Zwiesels Dampfbier |
Many beer fans will have heard of Steam
Beer, a style claimed as native by California and now brewed only by
San Francisco's Anchor Brewing – in name at least, since former
Anchor owner Fritz Maytag was smart enough to trademark “Anchor Steam Beer” in
1981. Other Californian breweries now make it too, but as a style
called California Common.
What many will not know is that there
is another steam beer: the Dampfbier of eastern Bavaria
(dampf=steam). I came across a Dampfbier from Maisels of Bayreuth a
while back, then last Saturday I visited a drinks market that was new
to me and found a Dampfbier from the 1st Dampfbierbrauerei of
Zwiesel, which revived the style in 1989. (Ironically, these
two breweries are just 100km or so from Pilsen.)
And the legend of Dampfbier
is almost identical to the legend of Steam Beer – beer brewed for the
common folk, by brewers unable to use the refrigeration needed for
the newer cold-fermented Munich, Vienna and Pilsener lagers. The
notable difference is that Dampfbier uses a top/warm-fermenting
Weissbier or ale-type yeast, whereas Steam Beer uses a
bottom/cold-fermenting lager yeast but at ale temperatures.
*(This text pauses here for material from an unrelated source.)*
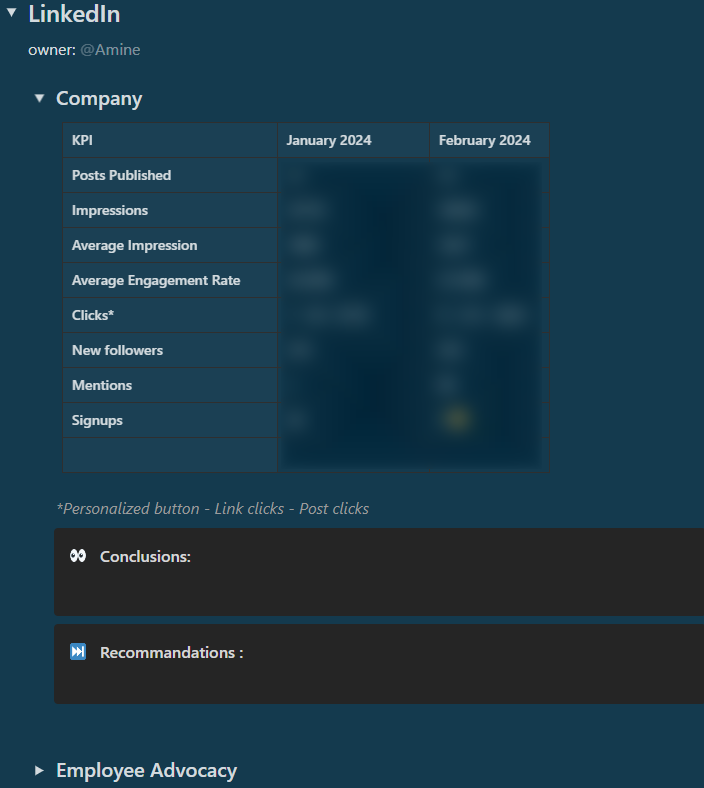This screenshot has height=788, width=704.
Task: Collapse the Company toggle arrow
Action: pos(39,98)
American writers and their fellow
travellers (such as the writer of the Dampfbier history linked to
above) would have it that this makes them examples of parallel but
independent evolution. Indeed, Steam Beer is sometimes claimed as “America's only true native style”
– but what if that weren't true? What if the reality was that
Bavarian brewers emigrating to the US – Anchor's early brewers were
all German immigrants, for example – already knew of Dampfbier, and
faced with an inability to make the cold-fermented lagers that their
breweries had switched over to back home, they simply reverted to
those older techniques that they were still familiar with?
Maisel's Dampfbier |
Of course, using a different yeast does
produce a different result. It should be noted though that much else
is common to the two. Dampfbier is even lagered – matured in a cold
cellar – of course, like other warm-fermented Bavarian beers such
as Weissbier.
So what's Dampfbier like? Both the ones
I've tried are a reddish-brown or red-amber and malty, lightly hopped
with bitterness really only in the finish, and slightly sweet with
faint notes of caramel and nuts. The bottled Zwiesel example is a bit
fruity, with hints of melon, bread dough and bubblegum on the nose,
and touches of tart plum, bread and a faint wineyness in the body.
The Maisels one I've only had on draught, it has touches of peach and
banana on the nose and a smoother body.
I suppose if anything, I'd describe
them as a bit like a cross between a Dunkelweiss and a Brown Ale.
Which kind of makes sense, given the heritage. As you'd expect from a
modern American brew, Anchor Steam Beer is quite a bit hoppier, with
pine and citrus notes, yet it too is amber, malty, and a little sweet
with notes of bread and caramel or honey. Different, then, but not
that different. Interesting, eh?
Do you know if Maisel Dampfbier is available for sale in the USA?
ReplyDeleteIt doesn't look like it, I'm afraid - I had a quick look on both Untappd and Ratebeer, and neither has any rates recorded from the US.
ReplyDeleteI'm amused to note though that several of the Dampfbiers on Ratebeer are now listed as California Common style. A bit horse-before-cart there, methinks!